Una serie di esperimenti chimici mostra come le particelle solari, scontrandosi con i gas nell’atmosfera primordiale della Terra, possano formare amminoacidi e acidi carbossilici, i mattoni fondamentali delle proteine e della vita organica. I risultati sono stati pubblicati sulla rivista Life. Per comprendere le origini della vita, molti scienziati cercano di spiegare come si sono formati gli amminoacidi, le materie prime da cui si sono formate le proteine e tutta la vita cellulare. La proposta più nota è nata alla fine del 1800, quando gli scienziati hanno ipotizzato che la vita potrebbe essere iniziata in un “piccolo stagno caldo”: una zuppa di sostanze chimiche, energizzate da fulmini, calore e altre fonti di energia, che potrebbero mescolarsi insieme in quantità concentrate per formare molecole organiche.
Nel 1953, Stanley Miller dell’Università di Chicago cercò di ricreare in laboratorio queste condizioni primordiali.
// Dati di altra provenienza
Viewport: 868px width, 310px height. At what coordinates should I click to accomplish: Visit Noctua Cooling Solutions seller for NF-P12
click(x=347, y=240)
Miller riempì una camera chiusa con metano, ammoniaca, acqua e idrogeno molecolare – gas ritenuti prevalenti nella prima atmosfera terrestre – e accese ripetutamente una scintilla elettrica per simulare un fulmine. Una settimana dopo, Miller e il suo consulente laureato Harold Urey hanno analizzato il contenuto della camera e hanno scoperto che si erano formati 20 diversi amminoacidi.
“È stata una grande rivelazione“, ha detto Vladimir Airapetian, un astrofisico stellare del Goddard Space Flight Center della NASA a Greenbelt, nel Maryland, e coautore del nuovo articolo. “Dai componenti di base dell’atmosfera della Terra primordiale, puoi sintetizzare queste molecole organiche complesse.” Ma gli ultimi 70 anni hanno complicato questa interpretazione. Gli scienziati ora ritengono che l’ammoniaca (NH3) e il metano (CH4) fossero molto meno abbondanti; invece, l’aria terrestre era piena di anidride carbonica (CO2) e azoto molecolare (N2), che richiedono più energia per essere scomposti. Questi gas possono ancora produrre amminoacidi, ma in quantità notevolmente ridotte. Alla ricerca di fonti energetiche alternative, alcuni scienziati hanno indicato le onde d’urto delle meteore in arrivo. Altri hanno citato la radiazione ultravioletta solare. Airapetian, utilizzando i dati della missione Kepler della NASA, ha indicato una nuova idea: le particelle energetiche del nostro Sole.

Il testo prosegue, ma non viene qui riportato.